Unas manzanas antes de llegar al lugar, sonó un móvil en el Taurus. Los cuatro detectives comprobaron sus móviles. Era el de John Shepherd.
—¿Sí?… ¿Cuánto tiempo?… Vale… Gracias.
Metió la antena y plegó el teléfono.
Kreuz no ha acudido al trabajo los dos últimos días. Nadie en el parking le ha visto ni hablado con él.
Los detectives reflexionaron sobre ésta información. Existe un ritual que acompaña al acto de llamar a la puerta, a cualquier puerta; un monólogo interior, privado, que es distinto con cada agente de policía. Unos llenan el tiempo con plegarias. Otros, con el más completo silencio. Todo ello, destinado a enfriar la rabia, a calmar los nervios.
Habían conocido más cosas sobre su sujeto. Wilhelm Kreuz encajaba claramente con el perfil. Tenía cuarenta y dos años, era un tipo solitario, licenciado por la universidad de Wisconsin.

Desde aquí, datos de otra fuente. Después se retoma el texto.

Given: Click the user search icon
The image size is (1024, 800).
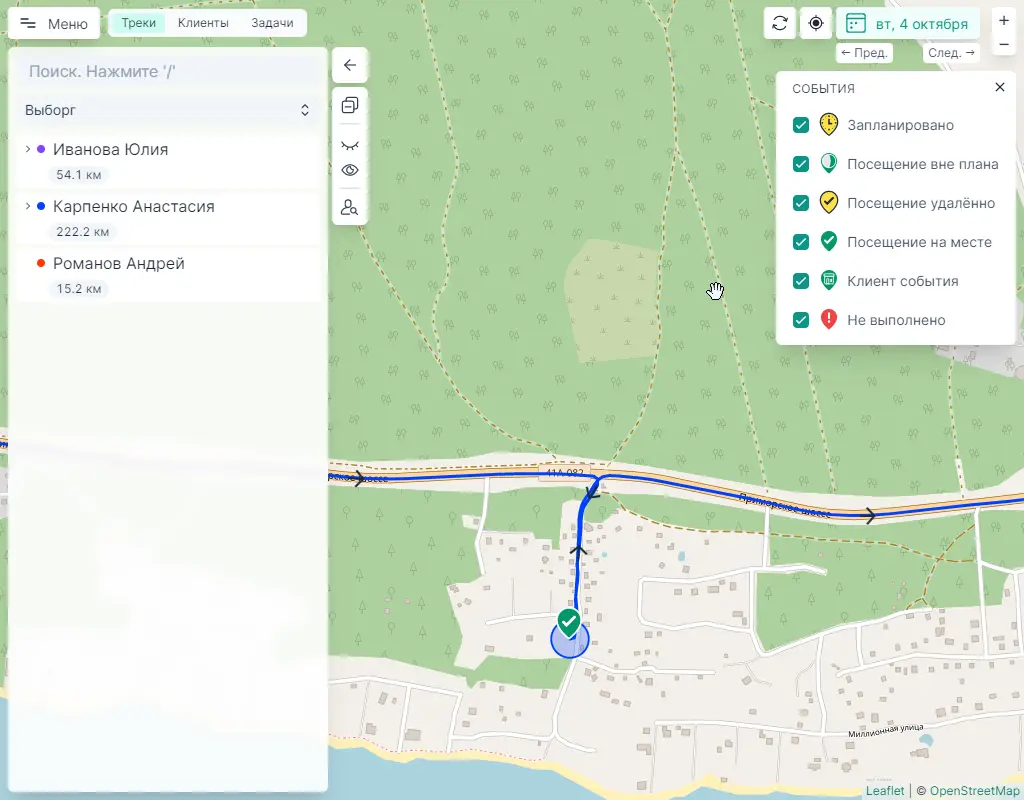Looking at the screenshot, I should pyautogui.click(x=350, y=208).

No obstante, aunque tenía un expediente muy nutrido, no había en él nada que se acercara al nivel de violencia o de depravación de los asesinatos de las chicas del rosario. Pero sin duda distaba mucho de ser un ciudadano modélico. Kreuz estaba fichado como delincuente sexual de nivel dos, es decir, con un riesgo moderado de reincidir. Había cumplido una condena de seis años en la cárcel de Chester, y las autoridades de Filadelfia lo ficharon tras ser liberado, en septiembre de 2002. Tenía una historia de contactos con chicas de edades comprendidas entre los diez y los catorce años. Unas víctimas eran conocidas suyas, pero otras no.

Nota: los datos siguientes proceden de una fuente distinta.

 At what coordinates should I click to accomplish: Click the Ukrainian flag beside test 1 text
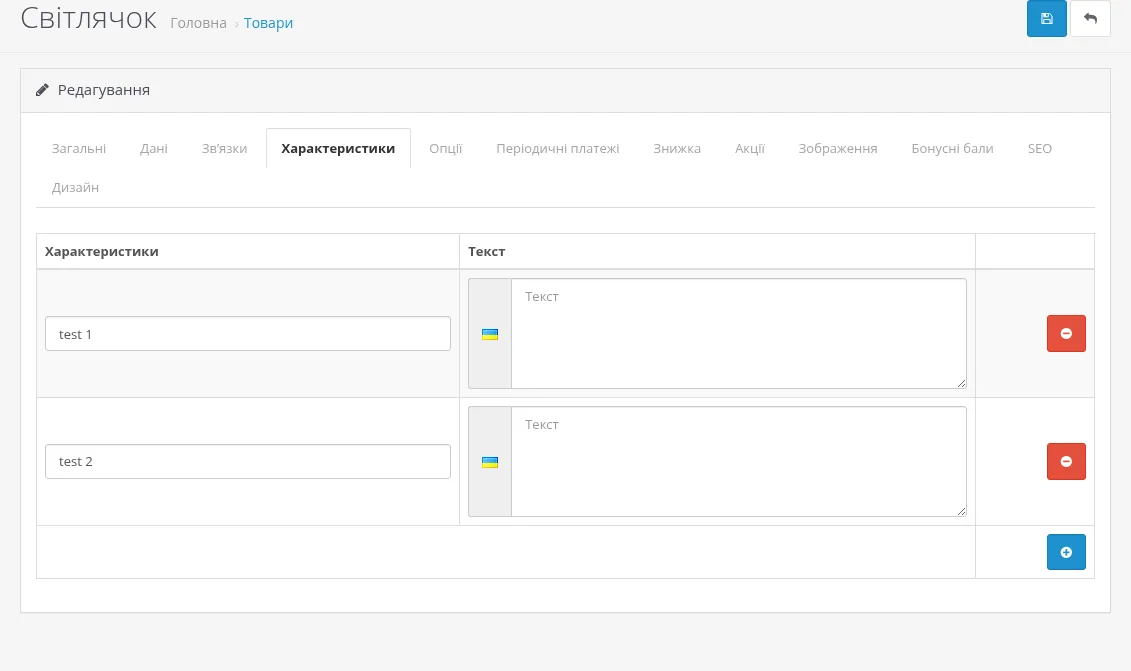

Los detectives estaban de acuerdo en que, aparte del hecho de que las víctimas del asesino del rosario eran de mayor edad que las anteriores víctimas de Kreuz, no había una explicación lógica de por qué se habían encontrado las huellas dactilares de éste en un objeto personal de Bethany Price. Habían contactado con la madre de ésta para preguntarle si conocía a Wilhelm Kreuz.
Ella contestó que no.
Kreuz vivía en un piso de tres habitaciones, en la primera planta de un edificio ruinoso situado junto a Somerset. Al lado había una tintorería cerrada desde hacía tiempo. Según un organismo oficial, había cuatro apartamentos en el primer piso. Según otro, sólo dos estaban ocupados. Legalmente, claro. La puerta trasera del edificio daba a un callejón que discurría a lo largo de toda la manzana.
El apartamento en cuestión daba a la avenida de Kensington y tenía dos ventanas. Un miembro de los GEO tomó posición al otro lado de la calle, en el tejado de un edificio de tres plantas. Un segundo se apostó en la parte posterior del edificio, a ras de suelo.

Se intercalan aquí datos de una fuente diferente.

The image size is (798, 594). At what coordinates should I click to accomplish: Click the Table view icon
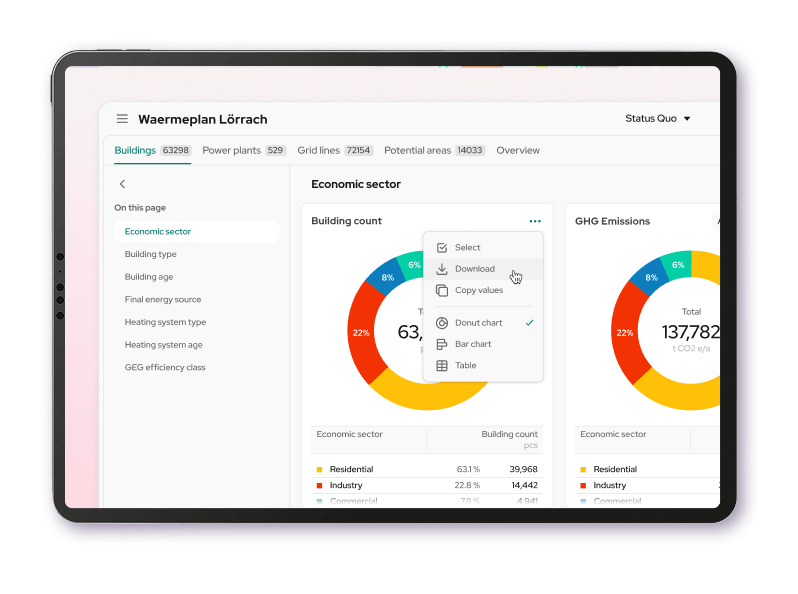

Los otros dos GEOS echarían abajo la puerta con un ariete Thunderbolt CQB, el pesado ariete cilíndrico que utilizaban siempre que se requería una entrada dinámica, de alto riesgo. Una vez que echaran abajo la puerta, entrarían Jessica y Byrne, y John Shepherd se encargaría de cubrirlos. Eric Chaves se situó al final del pasillo, junto a las escaleras.
Descerrajaron la puerta de la calle y entraron como una exhalación. Mientras atravesaban el pequeño pasillo, Byrne echó un vistazo a los buzones, que eran cuatro. Ninguno estaba al parecer en uso. Hacía tiempo que los habían forzado, sin volver a repararlos. El suelo estaba lleno de montones de folletos, menús y catálogos.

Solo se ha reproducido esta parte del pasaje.